Mon | Jan 18, 2021

Jamaica lost a community leader in Lloyd Hay

Published:Saturday | December 5, 2020 | 8:28 AM


Please allow me to address a letter written by the People’s National Party (PNP) Secretariat, presumably honouring my father Lloyd Melendy Hay as a community builder.

Maas Lloyd, Sir Bram, a good father of seven and an acknowledged community leader, died at 91 years of age last Saturday, with his family beside him.

He was approached by the PNP to run in 1976 when the proposed candidate, Jack Stephenson, died in a car accident. My father lost his bid then and suffered serious damage to his business; his car was burnt and his party of choice gave no help or effective guidance to recover losses. He focussed on his resources to recover. He was approached to serve as campaign manager for Phyllis Mitchell, and this secured victory twice. This, largely due to his deep linkages across stakeholders, small business owners, church, police, farmers’ groups and schools.

My father was horribly beaten and left for dead in his home by robbers in 2008. I called the then Deputy General Secretary, Julian Robinson, as I headed to the Spanish Town Hospital at 4:30 a.m. When my father was checked out of the Kingston Public Hospital (KPH) six weeks later, not one single member of the PNP had visited him, sent a card, sent flowers or even called me. I was a sitting member of parliament (MP) for the PNP at that time.

Hon Bruce Golding, then prime minister, called me at 5:10 p.m. on the evening of the assault, via RJR 5 p.m. news. He apologised saying he had been in Cabinet and wasn’t aware of this assault on my father and had only just heard it on the news. He questioned me as I sat outside Spanish Town Hospital Accident and Emergency with my brother, awaiting updates. Once he ascertained what was his condition and the status of police investigations, he advised me not to worry. He observed, “This can’t be handled as you have told me.” Once he had hung up, immediately I got a slew of calls from the director of emergency medical services, Ministry of Health and the Police High Command. Up to that time, I had no calls from the PNP leadership.

> **PROVIDED DATA**:
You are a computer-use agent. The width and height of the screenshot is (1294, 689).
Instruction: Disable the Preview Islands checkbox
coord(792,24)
---
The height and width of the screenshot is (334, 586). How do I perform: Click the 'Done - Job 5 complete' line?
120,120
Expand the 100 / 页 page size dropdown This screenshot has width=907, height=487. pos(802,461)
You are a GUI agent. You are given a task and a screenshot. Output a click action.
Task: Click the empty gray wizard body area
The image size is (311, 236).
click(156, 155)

> **REQUIREMENT 1**: How old was Lloyd Hay when he died, according to the letter about him?
> **REQUIREMENT 2**: Write the next part of the letter about Lloyd Hay, picking up after its last sentence.

> **EXPECTED ANSWER 1**: He was 91 years old.

> **EXPECTED ANSWER 2**:
Fast-forward to 2011. I crossed the floor. My father followed me to a meeting being hosted on Nomination Day by Robert Montague in Dressikie, St Mary, hometown of the Stanfords, his mother’s family. Bobby then insisted that he be acknowledged and be placed on the stage, even though he was not a Labourite, and he said as much when he asked for him to be escorted on stage. That’s the kind of respect for the man Lloyd Hay, PNP should honour.

My father’s footprint has been large across St Mary, St Ann and St Catherine. I bless the honour of being Lloyd Hay’s daughter.

The PNP, in placing this acknowledgement and addressing him as Comrade, or the general secretary. Further, they have inadequate research and have also made factual errors.

Jamaica has lost a giant of a community leader and stalwart. I have lost my dad – my world. Rest In Peace, Pops.